The major benefit of these plant-based medicines is that these have very few side effects unlike the allopathic medications. The herbs mainly, Turmeric, Ashwagandha, Sunth (Zingiber Cassumunas Roxb), Boswellia have shown to decrease pain. The orally taken Ayurvedic medicines have also shown to be effect but with few side effect of Gastro-intestinal tract and with a colour, appearance and taste not necessarily attractive to patients (18).
· The study begins with presentation of synopsis to an ethical committee and after approval from the ethical committee.
· The subjects are then taken from the OPD settings of the AVBRH and RNPC on the basis of inclusion and exclusion criteria.

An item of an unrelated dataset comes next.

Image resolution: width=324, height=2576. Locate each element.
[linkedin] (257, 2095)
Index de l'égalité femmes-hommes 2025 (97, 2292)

· The subjects were then explained about the study. Consent was taken from those eligible and willing to participate in the study
· Prior to the intervention the Assessment form (Annexure III) is filled which includes the demographic data and the pretreatment values of our outcome measures. These include:
1. Pain assessment: Patient is explained about the visual analogue scale (VAS). The patient is then asked to rate his pain by marking it on the 10cm scale (Annexure II).
2. Range of motion ROM: Universal goniometer is used to assess the ranges of knee.
Ø Knee flexion ROM
ü Patient position: Supine lying with knee in extension and hip in 0 degrees of extension, abduction and adduction. A towel is placed under the ankle to allow maximum knee extension.
ü Stabilization: Femur is stabilized to prevent rotation, abduction and adduction at hip.
ü Fulcrum: lateral epicondyle of femur
ü Static arm: parallel to the lateral midline of the femur using greater
Trochanter as reference.
ü Moving arm: parallel to the lateral midline of fibula using lateral malleolus and fibular head for reference.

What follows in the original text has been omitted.